Tuesday, November 29, 2005

When Good News Can't Help Anymore

There were two very important economic reports that came due this morning.

The first was Durable Goods Orders. The consensus on this figure ranged from -.5% up to +2.5%. The general consensus was 1.8%.

The figure came in at a totally unexpected 3.4%, far stronger than even the highest estimate.

Half an hour after the market opened, another key figure came out: the Consumer Confidence Index. Its consensus range was from 88 to 92, with 90 being the average consensus. Once again, the actual figure blew away the estimates and came in at 98.9

What'd the market do? It shot up, of course. The Dow was up 70 points early in the day.

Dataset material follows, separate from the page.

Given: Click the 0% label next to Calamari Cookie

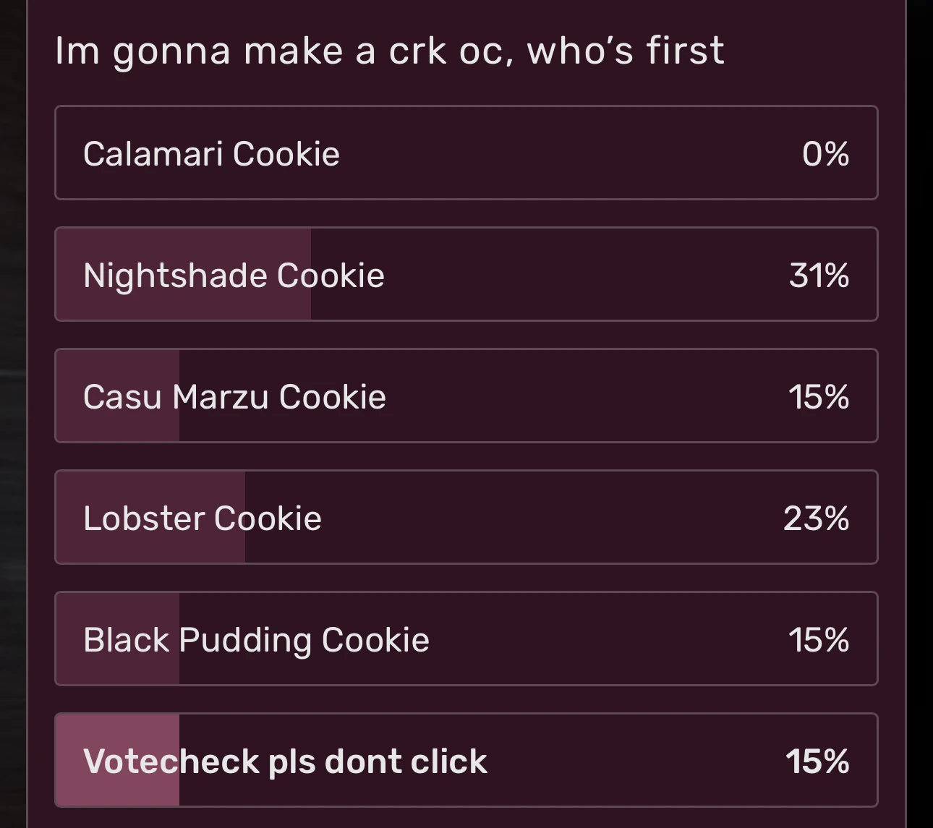Looking at the screenshot, I should click(826, 153).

Then it started easing. And kept easing. And kept easing.

Where'd the market close? Up 50? Up 25?

The answer: the Dow Jones 30 closed down 3 points today.

Now, why does a gentle technician like me care about all this? Because if fantastic economic news can't keep this market from going limp, what's going to do it? Anyone? Bueller? Bueller?

I think you see what I'm getting at. If even great news can't move the market up, we bears don't have to fear it. Because what's going to happen when bad news comes out? Well, it probably won't be great for the bulls.

The market peaked today at 10,960, just 40 points shy of the psychologically key (but otherwise completely meaningless) 11,000 on the Dow. Google, mentioned yesterday as a stock on which I owned put options, closed down nearly 20 points (20 points! Most stocks aren't even worth that much!)

In my view, the market (as measured by the $SPX) peaked on November 23rd at 1,270.64. Look at the graph below, and notice how beautifully all the Fibonacci retracements line up:

I'd also like to point out the amazing shooting star pattern on the Dow. It's absolutely textbook!

There's about a month left in the year, and the Dow is currently up 1.5%. Hopefully the Dow will close out the year at less than 10,783, which will "break" this decennial pattern and be another feather in the cap for the bears.

1 comment:

Yogi Zuna said...

Great blog Tim... I believe the "one zero" points on the very long term DJ-30 chart to be important resistance points, and if we go back to the Dow 1,000 and 100 levels we can clearly see that.
True, the Dow has broken above the 10,000 level, but it has had an extremely tough time doing so, so the "one zero" resistance phenomenon remains in effect in my opinion, and it would not be very surprising to me at least if we are on the road to another significant correction or new bear market relatively soon.